The formula $\phi^*$ can be constructed following the structure of the starting formula $\phi$. When $\phi$ is quantifier free then, by definition of direct product above it follows

$$\begin{array}{rl}
\mathbf{A} \models \phi(\bar a) & \iff \forall i \in I.\ \mathbf{A}_i \models \phi(\bar a(i)) \\
                                & \iff \{ i \mid \mathbf{A}_i \models \phi(\bar a(i)) \} = I \\
                                & \iff ||\phi(\bar a)|| = I
\end{array}$$
Consequently, we can take $\phi^*(U,X_1)$ to be the equality $U = X_1$ in the language of fields of sets.

Extending the condition to quantified formulas can be viewed as a form of quantifier elimination, where quantification over product elements $\bar a$ in $\phi$ is reduced to quantification over subsets of $I$.

== Generalized products ==

It is often of interest to consider substructure of the direct product structure. If the restriction that defines product elements that belong to the substructure can be expressed as a condition on the sets of index elements, then the results can be generalized.

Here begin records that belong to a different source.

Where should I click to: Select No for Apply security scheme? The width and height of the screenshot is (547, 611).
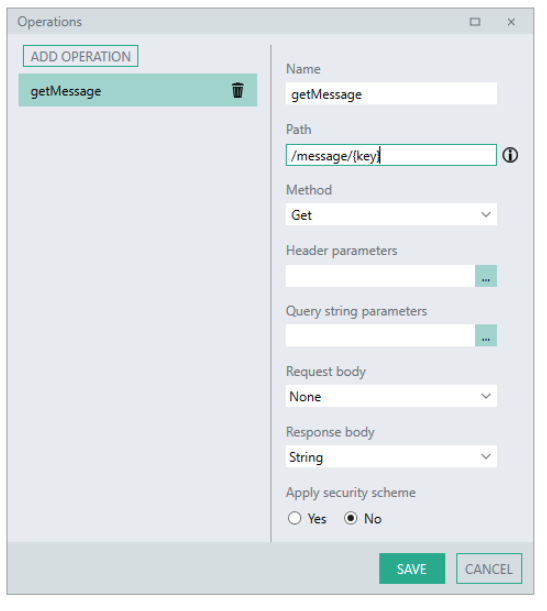(351, 518)
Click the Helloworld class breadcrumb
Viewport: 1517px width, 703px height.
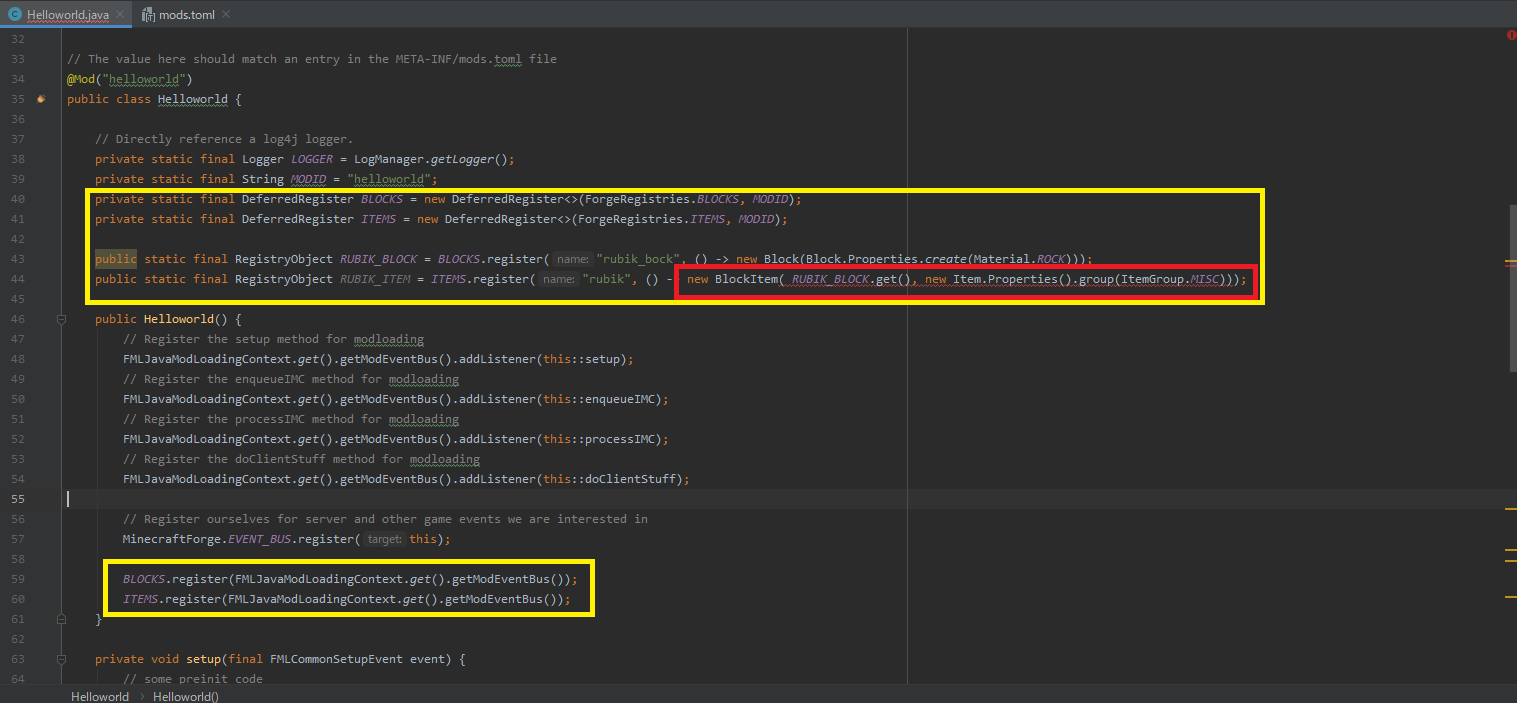click(100, 696)
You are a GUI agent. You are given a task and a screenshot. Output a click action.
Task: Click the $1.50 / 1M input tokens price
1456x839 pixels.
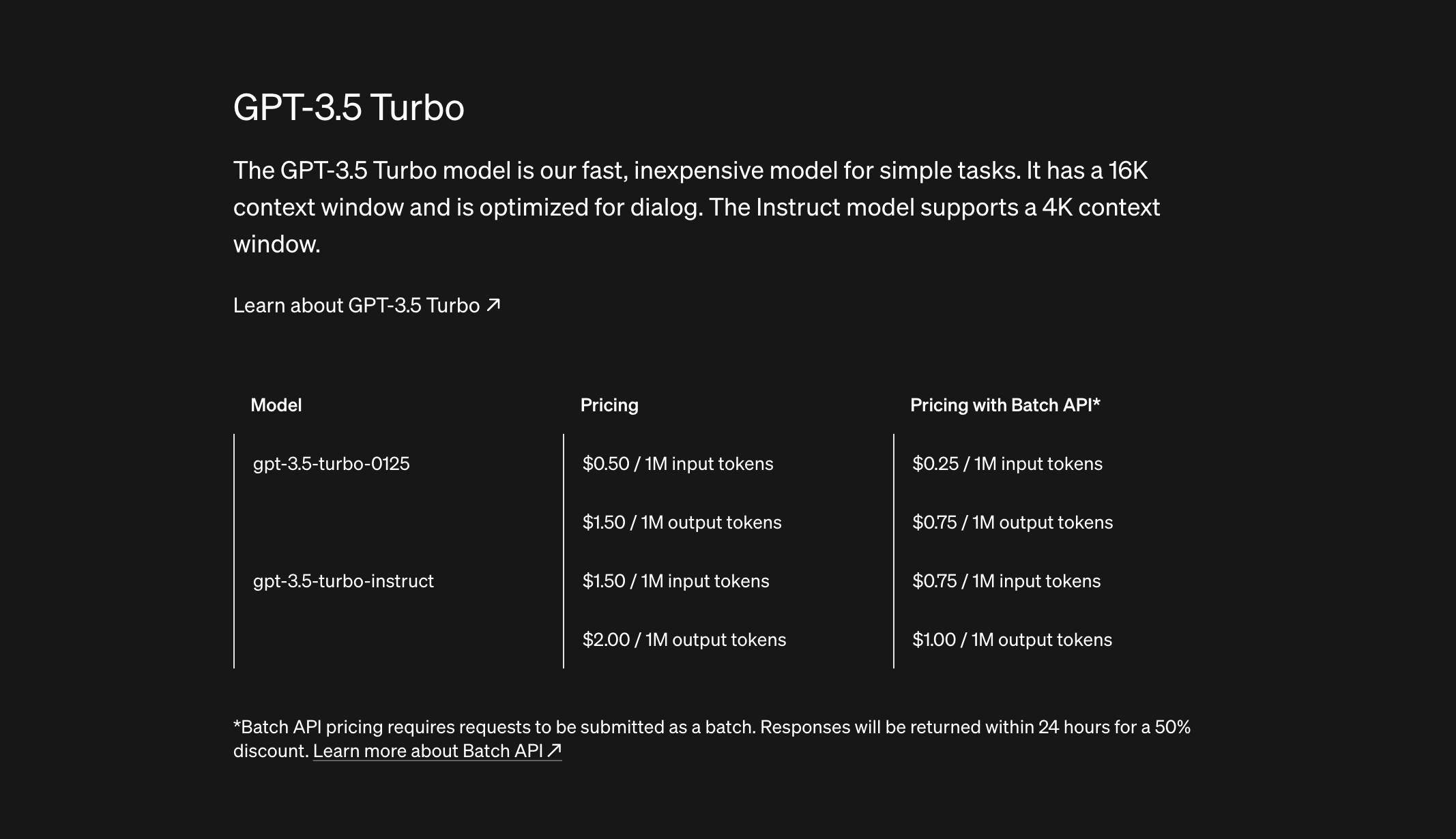[675, 581]
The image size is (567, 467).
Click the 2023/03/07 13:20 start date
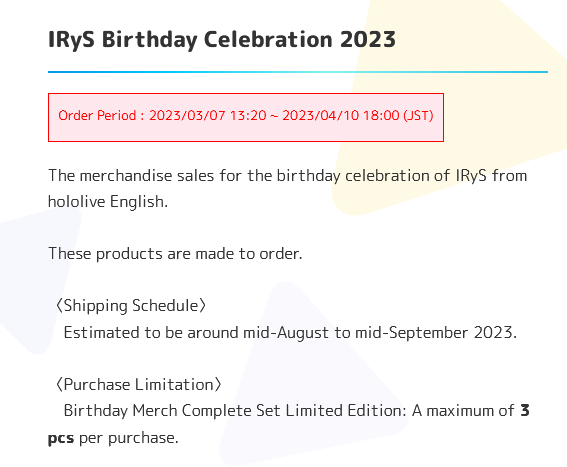(208, 116)
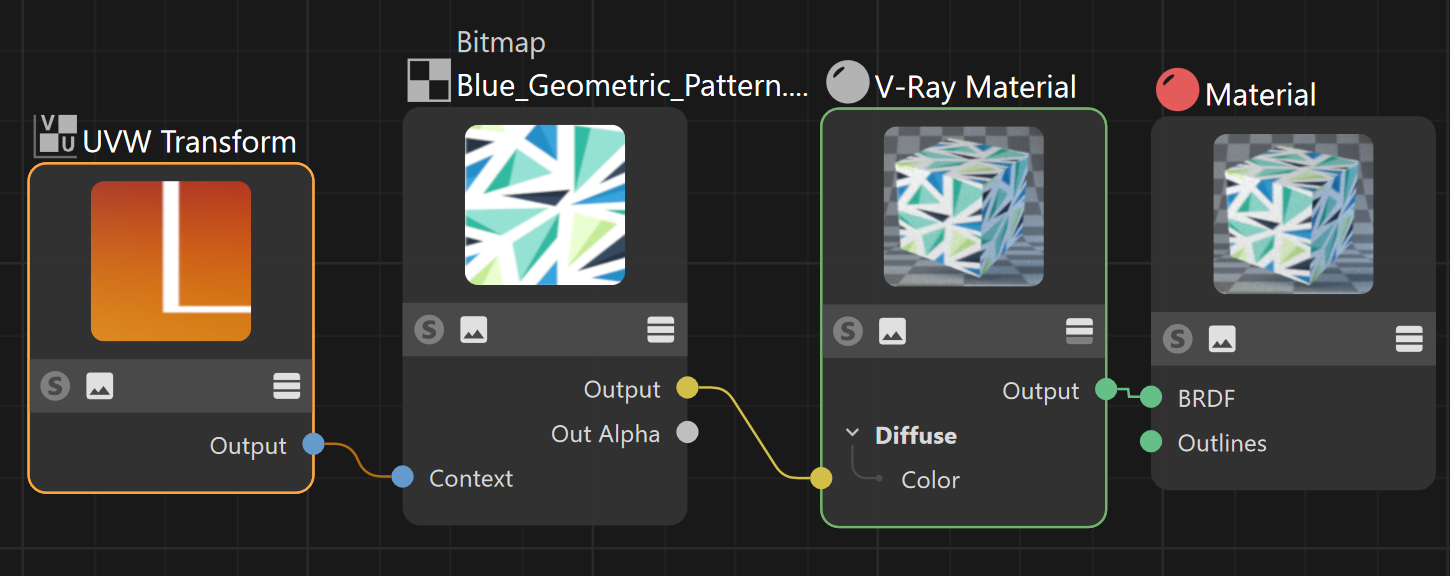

An example is the substructure of product elements that are constant at all but finitely many indices. Assume that the language L contains a constant symbol $c$ and consider the substructure containing only those product elements $a$ for which the set

$\{ i \mid \textbf{A}_i \models a(i) \neq c \}$

is finite. The theorem then reduces the truth value in such substructure to a formula $\phi^*$ in the field of sets, where certain sets are restricted to be finite.

One way to define generalized products is to consider those
substructures where the sets $||\phi(a)||$ belong to some field $B$ of sets $X \subseteq I$ of indices (a subset of the powerset set algebra $2^I$), and where the product substructure admits gluing. Here admitting gluing refers to the following closure condition: if $a,b$ are two product elements and $X \in B$ is the element of the field of sets, then so is the element $c$ defined by "gluing" $a$ and $b$ according to $X$:

$$c(i) = \left\{\begin{array}{rl}
  a(i), & \mbox{ if } i \in X \\
  b(i), & \mbox{ if } i \in (I \setminus X)
\end{array}\right.$$

== Consequences ==

The Feferman–Vaught theorem implies the decidability of Skolem arithmetic by viewing, via the fundamental theorem of arithmetic, the structure of natural numbers with multiplication as a generalized product (power) of Presburger arithmetic structures.

Given an ultrafilter on the set of indices $I$, we can define a quotient structure on product elements, leading to the theorem of Jerzy Łoś that can be used to construct hyperreal numbers.